This was a tighter painting. Once in a while it happens, like when I painted "Cocoon". Tightness is relative, and I still don't go anywhere near as tight as many painters...So maybe I should say I aim to create the illusion of tightness. My favorite portion of a painting is in the beginning/middle stages, so it takes an extra something for me to dwindle near the end, creating refinement. More and more I force myself to do it, which takes a large amount of patience, and everything in this painting reflects that theme.
First stage. I hesitate to show sloppy block-ins, because it's not the method that I teach and that I was taught. This sloppy stuff is not a good way to do it when you're a student. Plus starting on a white panel, boo!
Next stage: (See? Now I gotta cover all that pesky white)

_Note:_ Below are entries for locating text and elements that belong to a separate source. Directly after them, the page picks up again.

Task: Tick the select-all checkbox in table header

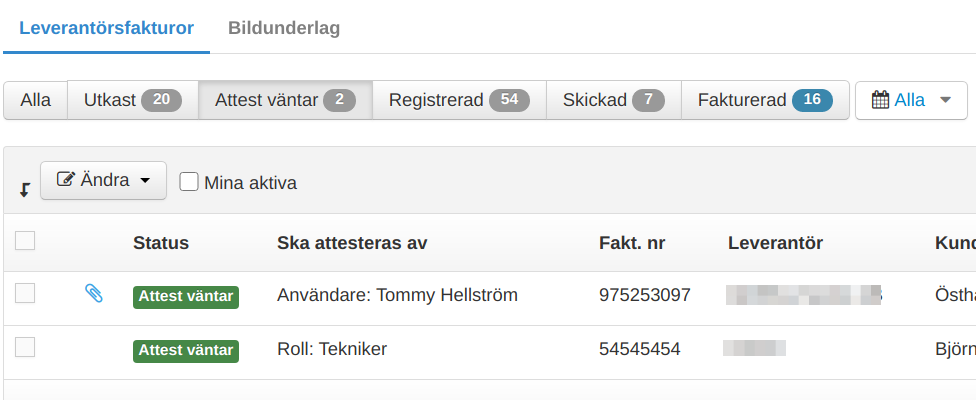Action: (x=25, y=241)
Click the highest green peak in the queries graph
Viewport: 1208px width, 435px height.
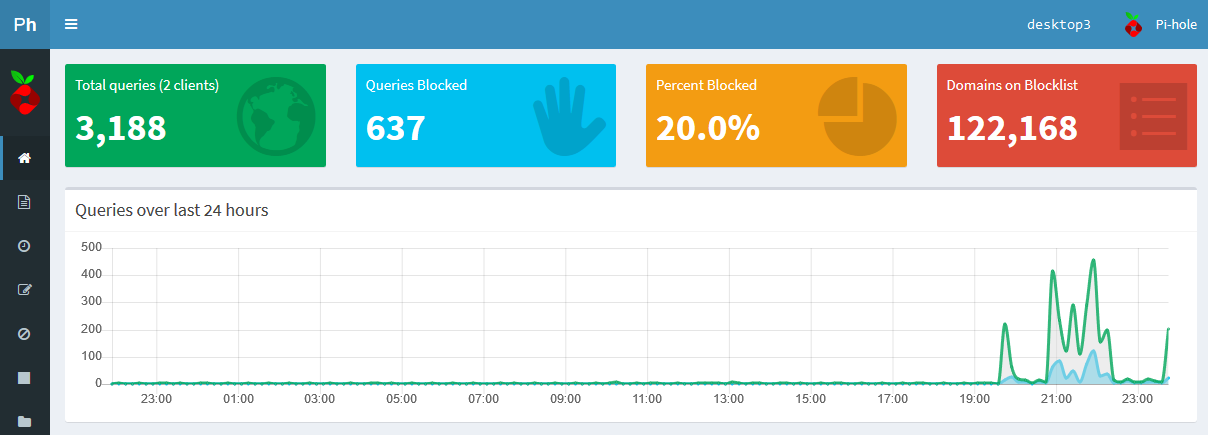(1093, 260)
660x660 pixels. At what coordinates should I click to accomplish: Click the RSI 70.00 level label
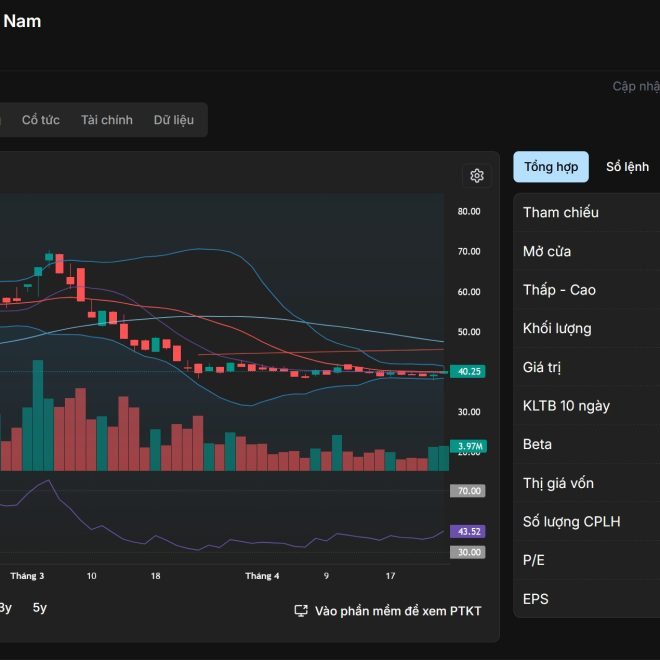[468, 491]
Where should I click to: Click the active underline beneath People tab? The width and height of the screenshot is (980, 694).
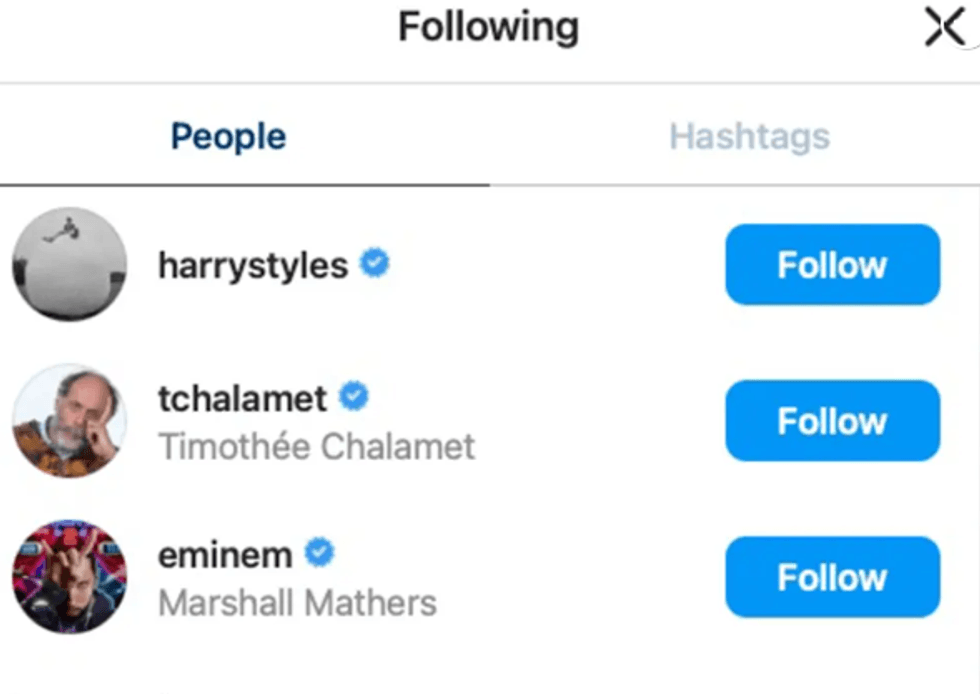point(245,185)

And the finished painting, "Patience" (16x12 oil on panel, 2014):
I like painting "loose" with a generous dose of abstraction. I never had a problem with over-working a painting. I never had difficulty with stopping a painting and moving on to something new. My challenge was learning to settle in, slow down, and push the detail. That's what this painting is about. In the background hangs my painting "Fifty Pounds", an example of my normal previous tolerance for detail. At the time, I rarely went tighter than that. ("Fifty Pounds"--my favorite physical activity is lifting, and building muscle is something else that requires patience). So for "Patience" my goal was to step it up a little. The focal center, the espresso pot, represents my typical sense of urgency which I needed to restrain for the duration of this painting.
Four years later, my tolerance for realism and detail has continued to increase. At the same time, I feel free to more fully explore the opposite end: wild abstraction.